When you end up with cannibals worshipping the Great Worm

It often starts with a single idea, maybe a scene, an image, a ‘what if’? And then you let your imagination run free, you create, you play god. Is there a writer that doesn’t like the worldbuilding?

Case study: Metro 2033. What would happen if there was a nuclear war and the only survivors were the people who managed to hole up in the Moscow subway? Hmm, they’d need to form some sort of a society down there, maybe a different one on each station… Oh the possibilities!
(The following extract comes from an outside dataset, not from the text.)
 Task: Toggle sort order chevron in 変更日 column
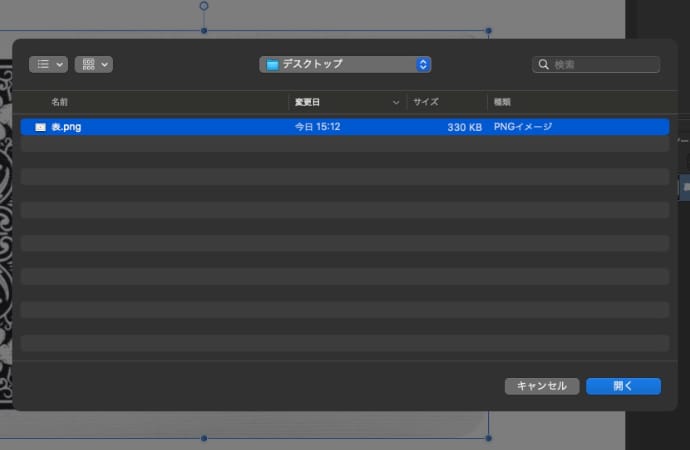[x=399, y=102]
I can almost feel Glukhovsky’s excitement as he comes up with all the fantastic metro stations: the fascist Fourth Reich, the communist Red Line, the intellectual Polis, the capitalist Hanza. And a mythical Emerald City. And stations run by organized crime. And some abandoned after an epidemic. And others run over by mutants. Oh, and a satanist community. And, and… yes, and cannibals worshipping the Great Worm!

He must have had so much fun coming up with all those things. Worldbuildling extravaganza.

But I think Glukhovsky fell into the trap of being too enamored of his own world and begun treating the story as a tool. It reads secondary. It’s there to showcase the metro rather than in its own right. The main character, Artyom, sets out on a journey (a classic quest) and takes us through all the grotesque microcosms of the post-apocalyptic metro. Each station is a new wonder and a new threat. Luckily every time he’s in trouble, he meets a mysterious stranger, who reveals a secret, saves Artyom, and then disappears into the tunnels never to appear again.

After a while the story becomes a little boring, the plot twists repetitive, and it’s only the amazing, detailed worldbuilding that saves the book. Some of the ideas are totally wild; others will strike you as kinda possible in a rather unsettling way.

Just what would we do, if we were stuck for decades in underground tunnels?